- **Listed entries**:
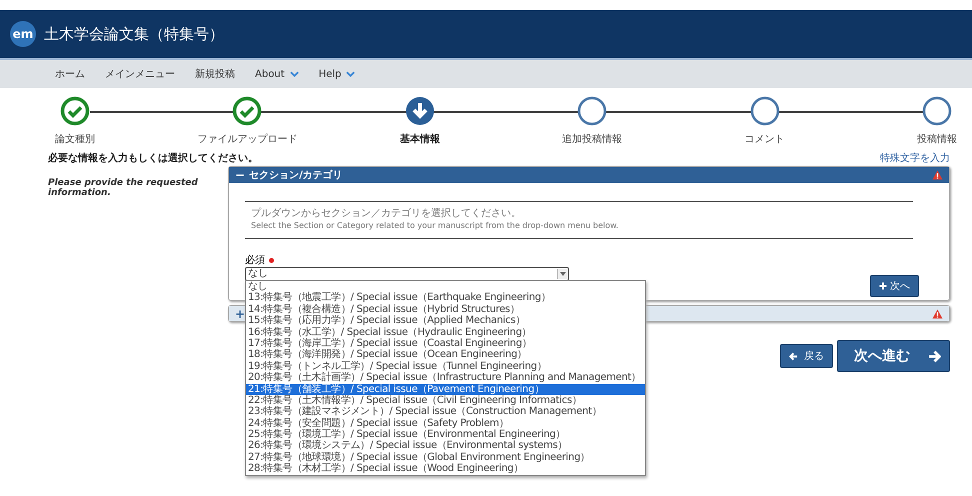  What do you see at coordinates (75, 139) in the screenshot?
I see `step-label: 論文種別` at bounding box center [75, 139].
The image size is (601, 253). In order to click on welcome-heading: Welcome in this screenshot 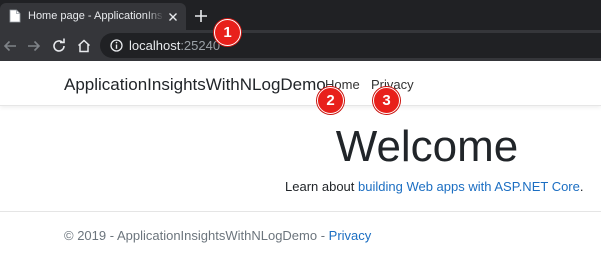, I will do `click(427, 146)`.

==

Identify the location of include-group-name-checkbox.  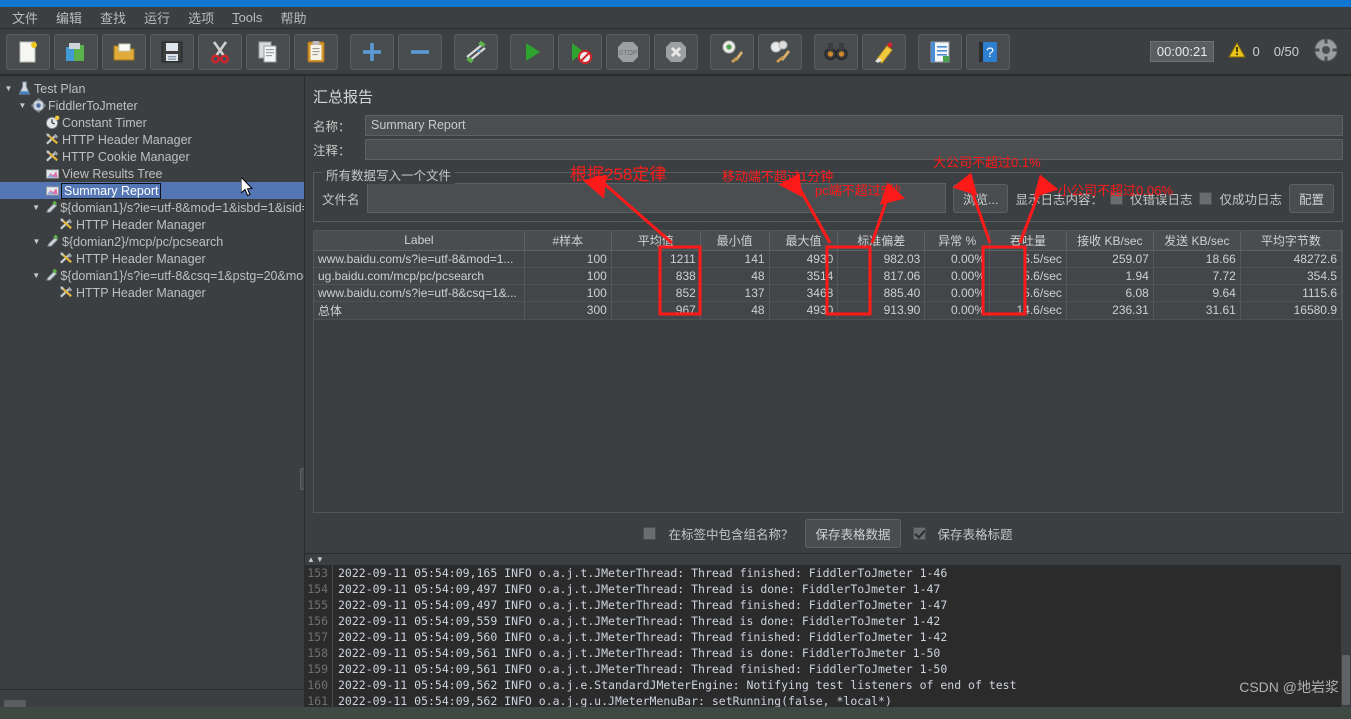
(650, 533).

- **Directions for this task**: Return everything from the line containing "Identify the location" down to the line containing "(650, 533).", both ends included, exactly as they appear, leaving out the pictures.

- **Completed exercise**:
Identify the location of include-group-name-checkbox.  
(650, 533).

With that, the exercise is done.